Multifunction DAQ

Hi Mike,

 

I understand you are trying to do a single sample analog output and are trying to speed up the process of updating the voltage value to the DAQ device. To answer your question about switching to a faster DAQ card, this will really only be a solution when performing hardware-timed, buffered output. Because you are just updating a single sample each time, you are going to be limited by operating system and PCI bus limitations, in addition to whatever other processing you are performing within your program. Therefore, you may need to look into the option of using FPGA if it is necessary to increase the speed for this particular type of application, especially if your output will be related to what you are acquiring from the camera. Hope this helps,

Thank you for your reply, Daniel.  I have very limited knowledge of computer operations, so forgive me if this is a stupid question.  According to the PCI Local Bus entry on Wikipedia (again, very limted knowledge), a typical computer's PCI bus operates on a 33.33 MHz clock.  This would seem to me to indicate that the slower speed for data writing is almost entirely because of the DAC in the DAQ card.  The computer it is running on has 2.8 GHz processor and Windows XP.  I can trigger the camera externally, so I don't really care about whether the timing information is accurate, just that the loop completes in 1 ms or less.  Is there any data available on the speed of DAQ cards for in-loop single sample writing for different processor speeds?  I could also switch to PCI-Express or something if that were to be faster.  I would rather not switch to FPGA, I would need to develop another system for monitoring the application, not to mention that the price is prohibitive at this stage.

 

Thanks,

 

- Mike

Although the PCI bus runs at ~ 33 MHz, that doesn't mean you are transferring valid data in a single PCI clock cycle.  It's probably more correct to think of the PCI bus state machine running at 33 MHz rather than the bus itself.  For a single register write to the device, there are a number of setup cycles that occur before the data is ever transferred as well as some cycles at the end for relinquishing control of the bus.  How many cycles this takes is device and machine dependent but is probably in the range of 7 - 10 clock cycles for a typical machine and device.  Also, the number of register writes and reads to and from the device for each data point is driver dependent.  It would probably be a mistake to assume there is only one register write for each data point.

 

With all of that said, a 1 kHz loop rate doesn't sound unreasonable for the hardware platform you described.  However, what rates are possible will depend a lot on how you've written your application.  I would recommend posting some example code of your software and see if others in the forum have suggestions for optimizing it.  

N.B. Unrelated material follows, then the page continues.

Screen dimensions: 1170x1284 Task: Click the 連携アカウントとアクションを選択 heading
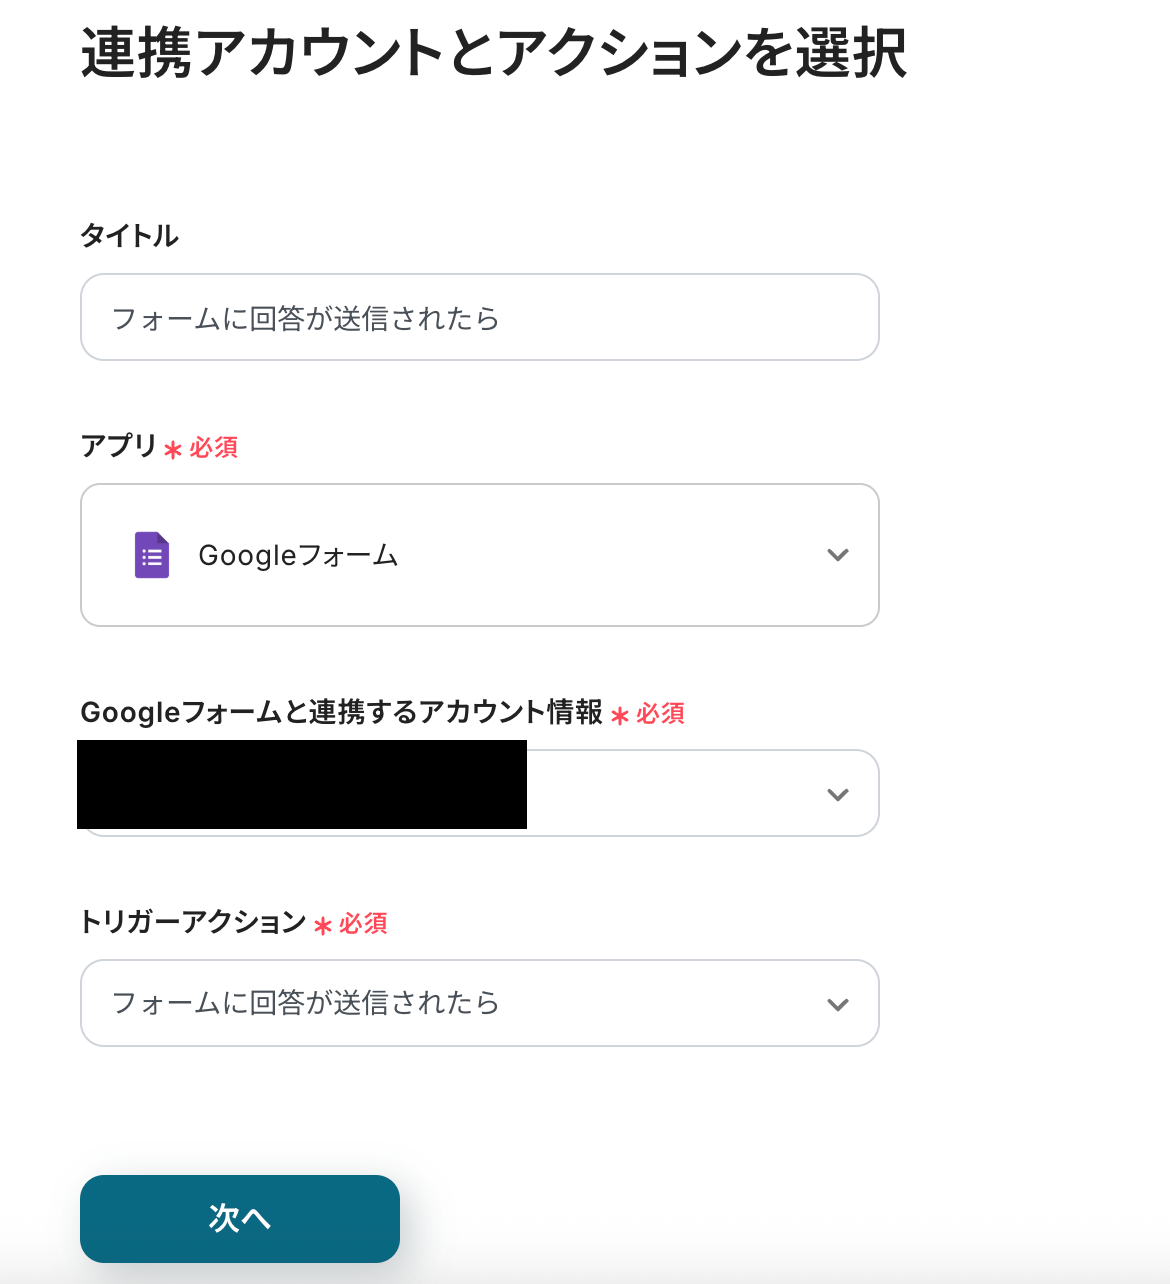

Even 7-10 (or hundreds of) clock cycles would be orders of magnitude faster than what I am seeing.  I suspect this is due to the DAC switching speed, but I don't want to buy a new card with faster DAC only to find out that I was wrong.

I have posted a few things:

1) "TestVI.jpg" shows an example of how I am writing a voltage to my DAQ card.  The only difference between this and the frame in my application is that it is in a stacked sequence structure and a single value is passed from the previous frame in place of the random number generator.  If I run this loop as is I find I get ~0.75 ms per loop.  If I run my application, I get ~1.6 ms per loop, or ~0.6 ms per loop if I remove the frame in which the voltage writing occurs.  I am not sure about this difference - is it because I am passing data from a previous frame?

2) "TestSubVI.jpg" shows the PID control subVI that is in the TestVI.

3) Sample VI of my application.  I haven't included the SubVIs, but this way you can see the data flow.

 

Thanks,

 

- Mike

At a minimum, you should place a DAQmx Create Channel and DAQmx Start VI outside of the loop where you are writing to the voltage channel.  Otherwise, each iteration of the loop will go through the work of creating the channel and starting the task.  This alone might give you the speed improvements you need.  Look at the Gen Mult Volt Updates - SW Timed.vi in the example finder for an example of how to do this.  You can find it under the "Hardware Input and Output/DAQmx/Analog Generation/Voltage" folder hierarchy.  Also, it should be noted that this is a software timed method for updating your output channel and will exhibit jitter that is typical of software defined solutions on non-RT systems.  If this isn't acceptable for your control algorithm, you will either want to look at a hardware timed solution or move to a real time system.  Finally, the DAC rate of the output channel won't have any affect on how fast you can write through the driver when using software timing.  You shouldn't expect to see dramatically better results by buying a faster board unless you also change to a hardware timed scheme.

Thanks for your reply.  After all these efforts with the DAQ card it turned out to be careless programming on my part.

 

Thanks again,

 

- Mike